Within a year of the war, the Americans cut off Chalabi. In May 2004, they stopped $335,000 monthly payments to the Iraqi National Congress, and days later they raided his Baghdad home.
Chalabi, for his part, attributed the problems in Iraq to the Americans for staying too long and for failing to immediately turn over power to Iraqis — even though most observers doubted that exiles like Chalabi, who had been away for 45 years, could have kept the country together on their own.
Moreover, Chalabi never developed a significant political base. In the December 2005 parliamentary elections, the first held under the country's new constitution, his Iraqi National Congress received about 30,000 votes, one-quarter of 1 percent of the 12 million ballots cast — not enough to put even a single lawmaker in the new Iraqi Parliament.
Chalabi was never widely trusted nor liked by ordinary Iraqis, for whom it was common knowledge that he had been convicted in absentia for fraud in Jordan in 1992, and sentenced to 22 years in prison, for embezzling almost $300 million from Petra Bank, which he had founded. (Chalabi, who fled Jordan before he could be arrested, said the charges were concocted by the Jordanian government under pressure from Saddam.)
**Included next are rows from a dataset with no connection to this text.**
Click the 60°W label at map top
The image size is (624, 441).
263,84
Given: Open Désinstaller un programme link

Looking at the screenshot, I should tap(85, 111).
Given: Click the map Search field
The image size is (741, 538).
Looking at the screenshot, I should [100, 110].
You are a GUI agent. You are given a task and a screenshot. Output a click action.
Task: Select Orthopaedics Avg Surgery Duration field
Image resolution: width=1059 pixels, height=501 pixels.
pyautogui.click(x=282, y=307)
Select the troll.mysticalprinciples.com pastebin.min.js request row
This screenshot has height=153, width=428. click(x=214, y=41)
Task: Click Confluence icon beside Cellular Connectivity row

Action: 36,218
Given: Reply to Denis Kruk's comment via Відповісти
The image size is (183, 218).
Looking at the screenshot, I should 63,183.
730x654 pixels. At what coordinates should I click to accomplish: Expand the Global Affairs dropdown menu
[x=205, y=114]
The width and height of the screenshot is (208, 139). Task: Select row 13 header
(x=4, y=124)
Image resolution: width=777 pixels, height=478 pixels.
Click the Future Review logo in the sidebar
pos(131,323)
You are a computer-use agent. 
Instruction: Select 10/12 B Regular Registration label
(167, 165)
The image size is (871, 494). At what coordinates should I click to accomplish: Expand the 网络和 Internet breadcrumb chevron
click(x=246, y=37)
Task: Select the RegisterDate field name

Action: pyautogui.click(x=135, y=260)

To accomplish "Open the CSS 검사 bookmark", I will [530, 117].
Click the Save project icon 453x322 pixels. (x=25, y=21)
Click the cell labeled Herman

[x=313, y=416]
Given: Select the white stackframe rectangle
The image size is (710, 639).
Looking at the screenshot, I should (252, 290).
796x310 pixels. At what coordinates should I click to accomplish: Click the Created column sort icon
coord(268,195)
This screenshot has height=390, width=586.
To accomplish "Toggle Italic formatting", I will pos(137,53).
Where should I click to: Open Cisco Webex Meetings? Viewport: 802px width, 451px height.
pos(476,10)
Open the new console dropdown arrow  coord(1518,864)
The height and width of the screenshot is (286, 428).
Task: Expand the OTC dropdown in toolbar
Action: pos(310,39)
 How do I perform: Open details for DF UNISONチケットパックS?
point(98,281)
Chalabi, who is survived by his wife, Leila Osseiran, and four children, may be remembered above all for a certain quality of relentlessness. As The Times journalist Michael R. Gordon and a retired general, Bernard E. Trainor, related in their 2012 book, members of the Iraqi Governing Council traveled to Washington in January 2004 for Bush's State of the Union address, his first since the invasion. Seated in the gallery, near the first lady, Laura Bush, was Chalabi.
The next morning, at a meeting of the National Security Council, Bush turned to Richard L. Armitage, the deputy secretary of state, and asked how Chalabi had managed to get in. No one could say.